I can’t ask for a refund.
Part of me is still in denial though.
I cannot deny that Armstrong was a titan of an athlete. I was inspired by his recovery from cancer, his battles on the road, his tenacity and desire to win.
But at what price did his victories come?
His books charting his remarkable battles with cancer are still moving and inspirational… by any standards.
What lessons can we learn as fans? Can we believe what we see any more?
This year’s Olympic cycling and the Tour de France appeared to be as drug free as possible – and for once there was a relatively level playing field (or track).
Perhaps our faith has been restored by Bradley Wiggins with his sheer talent and enthusiasm for keeping cycling clean?
Out of the abyss
The British cyclist and former doper, now turned anti-doping campaigner, David Millar said yesterday that cycling had “climbed out of the abyss”.

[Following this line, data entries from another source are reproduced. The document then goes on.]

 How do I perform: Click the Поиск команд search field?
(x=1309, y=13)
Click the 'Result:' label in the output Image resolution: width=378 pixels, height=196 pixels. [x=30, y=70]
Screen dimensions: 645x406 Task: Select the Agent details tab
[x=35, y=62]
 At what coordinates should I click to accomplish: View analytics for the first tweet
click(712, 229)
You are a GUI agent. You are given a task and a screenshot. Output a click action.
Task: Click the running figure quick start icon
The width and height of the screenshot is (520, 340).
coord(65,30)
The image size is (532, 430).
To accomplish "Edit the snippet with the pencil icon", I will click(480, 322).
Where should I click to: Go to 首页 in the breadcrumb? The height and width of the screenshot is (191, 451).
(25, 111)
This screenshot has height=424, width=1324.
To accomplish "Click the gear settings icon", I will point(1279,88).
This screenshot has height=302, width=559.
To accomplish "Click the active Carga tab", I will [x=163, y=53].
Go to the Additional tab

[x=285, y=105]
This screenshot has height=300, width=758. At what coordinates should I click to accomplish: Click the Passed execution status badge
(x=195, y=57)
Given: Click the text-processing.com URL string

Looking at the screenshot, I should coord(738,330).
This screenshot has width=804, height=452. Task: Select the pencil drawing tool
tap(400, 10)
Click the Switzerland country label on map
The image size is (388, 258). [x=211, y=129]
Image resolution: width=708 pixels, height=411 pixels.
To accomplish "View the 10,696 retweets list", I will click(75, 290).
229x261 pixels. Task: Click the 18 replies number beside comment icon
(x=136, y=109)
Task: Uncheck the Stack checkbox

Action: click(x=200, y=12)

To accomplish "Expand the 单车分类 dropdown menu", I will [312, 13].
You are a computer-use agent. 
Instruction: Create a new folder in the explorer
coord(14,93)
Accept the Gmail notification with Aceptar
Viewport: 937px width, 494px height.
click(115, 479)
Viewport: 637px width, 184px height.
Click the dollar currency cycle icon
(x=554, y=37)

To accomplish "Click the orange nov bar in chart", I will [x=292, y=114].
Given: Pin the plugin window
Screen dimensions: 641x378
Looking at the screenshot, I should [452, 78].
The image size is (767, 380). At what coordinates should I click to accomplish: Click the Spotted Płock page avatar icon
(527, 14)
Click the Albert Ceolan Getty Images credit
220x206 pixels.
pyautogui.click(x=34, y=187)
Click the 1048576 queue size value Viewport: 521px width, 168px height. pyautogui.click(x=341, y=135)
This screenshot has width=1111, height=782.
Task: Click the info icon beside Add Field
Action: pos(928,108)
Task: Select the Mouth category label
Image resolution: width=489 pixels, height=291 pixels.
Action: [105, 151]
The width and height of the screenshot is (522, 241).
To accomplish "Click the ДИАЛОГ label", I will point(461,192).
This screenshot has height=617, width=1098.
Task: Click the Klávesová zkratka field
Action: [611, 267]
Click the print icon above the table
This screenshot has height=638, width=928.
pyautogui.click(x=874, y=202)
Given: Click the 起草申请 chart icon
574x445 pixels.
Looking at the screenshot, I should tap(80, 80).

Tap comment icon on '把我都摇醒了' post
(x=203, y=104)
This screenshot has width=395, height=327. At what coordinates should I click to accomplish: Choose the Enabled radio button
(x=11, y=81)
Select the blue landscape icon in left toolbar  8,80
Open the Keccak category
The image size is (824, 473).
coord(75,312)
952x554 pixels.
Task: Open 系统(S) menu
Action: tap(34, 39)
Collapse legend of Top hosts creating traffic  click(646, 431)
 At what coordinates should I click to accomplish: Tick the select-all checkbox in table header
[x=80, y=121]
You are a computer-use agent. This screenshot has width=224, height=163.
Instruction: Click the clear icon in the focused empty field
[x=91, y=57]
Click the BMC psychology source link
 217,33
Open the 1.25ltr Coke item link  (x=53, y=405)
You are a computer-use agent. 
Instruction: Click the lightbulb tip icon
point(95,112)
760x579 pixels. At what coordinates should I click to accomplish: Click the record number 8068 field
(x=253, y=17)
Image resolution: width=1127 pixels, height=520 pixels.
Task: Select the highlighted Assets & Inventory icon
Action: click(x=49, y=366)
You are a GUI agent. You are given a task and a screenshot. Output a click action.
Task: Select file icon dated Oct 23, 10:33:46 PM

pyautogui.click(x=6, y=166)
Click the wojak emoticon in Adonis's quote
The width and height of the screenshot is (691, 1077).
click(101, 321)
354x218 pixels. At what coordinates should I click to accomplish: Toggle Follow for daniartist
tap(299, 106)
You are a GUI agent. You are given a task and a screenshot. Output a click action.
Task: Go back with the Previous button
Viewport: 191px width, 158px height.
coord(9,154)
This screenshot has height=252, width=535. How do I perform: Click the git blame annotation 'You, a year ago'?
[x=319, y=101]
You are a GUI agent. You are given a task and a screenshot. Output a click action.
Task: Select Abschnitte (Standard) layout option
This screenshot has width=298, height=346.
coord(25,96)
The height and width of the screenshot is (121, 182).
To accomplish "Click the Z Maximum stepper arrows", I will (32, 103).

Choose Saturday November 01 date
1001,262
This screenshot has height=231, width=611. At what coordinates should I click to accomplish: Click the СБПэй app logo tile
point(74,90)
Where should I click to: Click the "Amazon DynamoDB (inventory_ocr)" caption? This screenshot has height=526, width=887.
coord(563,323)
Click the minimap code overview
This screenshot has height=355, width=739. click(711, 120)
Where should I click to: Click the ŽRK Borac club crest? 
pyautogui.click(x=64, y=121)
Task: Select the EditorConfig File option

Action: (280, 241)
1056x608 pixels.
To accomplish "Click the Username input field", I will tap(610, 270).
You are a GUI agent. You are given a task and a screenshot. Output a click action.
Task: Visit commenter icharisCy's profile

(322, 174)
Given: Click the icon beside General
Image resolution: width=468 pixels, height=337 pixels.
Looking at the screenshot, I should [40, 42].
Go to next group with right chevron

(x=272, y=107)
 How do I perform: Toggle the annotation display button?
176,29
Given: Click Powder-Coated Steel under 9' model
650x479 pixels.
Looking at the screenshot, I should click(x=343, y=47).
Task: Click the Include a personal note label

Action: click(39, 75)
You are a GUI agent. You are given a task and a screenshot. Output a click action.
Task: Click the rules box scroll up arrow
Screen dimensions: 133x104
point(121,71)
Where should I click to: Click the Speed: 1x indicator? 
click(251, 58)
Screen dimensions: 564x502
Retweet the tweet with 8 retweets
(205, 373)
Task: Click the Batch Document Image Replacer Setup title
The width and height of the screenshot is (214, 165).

But he worries that the new generation of riders will be damaged by the past.
“That’s what is so sad. A whole generation are now going to have clean careers and results that should never be doubted,” he told the Telegraph.
“Cycling went into an abyss but we have climbed out and changed the sport, yet there is still all this baggage we are carrying around.”
Bradley Wiggins echoed his sentiments today saying: “It’s not about Armstrong, it’s about the culture of the sport for so many years.”
But Wiggo believes that the culture has changed. I’m also hopeful for the future – and will be booking my trip to the Tour de France in anticipation of a new attitude towards cheating and doping.
At least we have some great British riders who can help put the sport’s past demons to bed… and race a clean race.